From popular literature to frontier plundering, the culture of crusading continued to suffuse Spanish aristocratic society, especially in Castile which from the thirteenth century possessed the only land border with Granada. Materially, in the fifteenth century, as elsewhere in Christendom, crusade bulls, preaching and indulgences were primarily fiscal devices, aimed at raising money through the sale of the crusade indulgences. From the pontificates of Martin V (1417–31) and Eugenius IV (1431–47), the Spanish bula de crozada became standardised, offering increasingly lowered fixed flat rates of purchase to attract more customers. In 1456 the Spanish Borgia pope Calixtus III (1455–8) extended the indulgence to the dead in purgatory. These bulls provided Iberian rulers with status and cash; and popes with international prestige and diplomatic influence. They became entrenched in Spanish public life, surviving the reforms of the penitential indulgence system at the Council of Trent (1545–63) and persisting in attenuated form until finally abolished by the Second Vatican Council (1962–5).

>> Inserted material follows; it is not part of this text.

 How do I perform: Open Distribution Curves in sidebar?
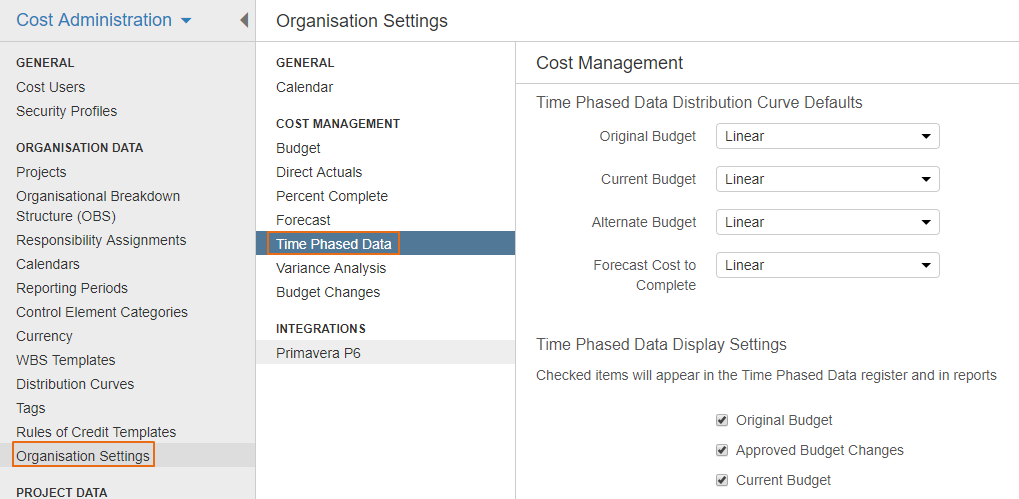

The ideology of crusade and Reconquest, sustained by the continued power of the Military Orders under royal command, lent an indelible providential tinge to the presentation of national identity. By the end of the fifteenth century, Castile itself was being promoted as a Holy Land in its own right, its Christian inhabitants the new Israelites, in clear appropriation of earlier crusade rhetoric.23 Such claims suited royal domestic policy. Campaigning against Moors provided a convenient mechanism for controlling and directing energetic and restless nobles in an incontrovertibly respectable cause. An active crusading holy war tradition was revived in the mid-fifteenth century, with campaigns against Granada in the 1430s, a raft of papal bulls around 1450 and the capture of Gibraltar in 1462. The renewal of war against Granada by Isabella of Castile and Ferdinand II of Aragon, 1482–92, leading to the final expulsion of Moorish political rule from the peninsula in January 1492, regularly attracted full papal privileges. In a bull of 1482, Sixtus IV drew explicit parallels with the Holy Land crusades.24 Crusade privileges were also extended to Portuguese campaigns in the Maghreb that had been a feature of their foreign policy since 1415. Indulgences were awarded for campaigns aimed at Tangiers, for example in 1471, and from 1486 these copied the full Castilian Granada grants, repeated in 1505, 1507 and 1515. Charles V’s seizure of Tunis in 1535 was presented in crusading terms. As late as 1578, King Sebastian of Portugal (1557–78), supported by indulgences and papal legates, died fighting Moors in Morocco at the battle of Alcazar.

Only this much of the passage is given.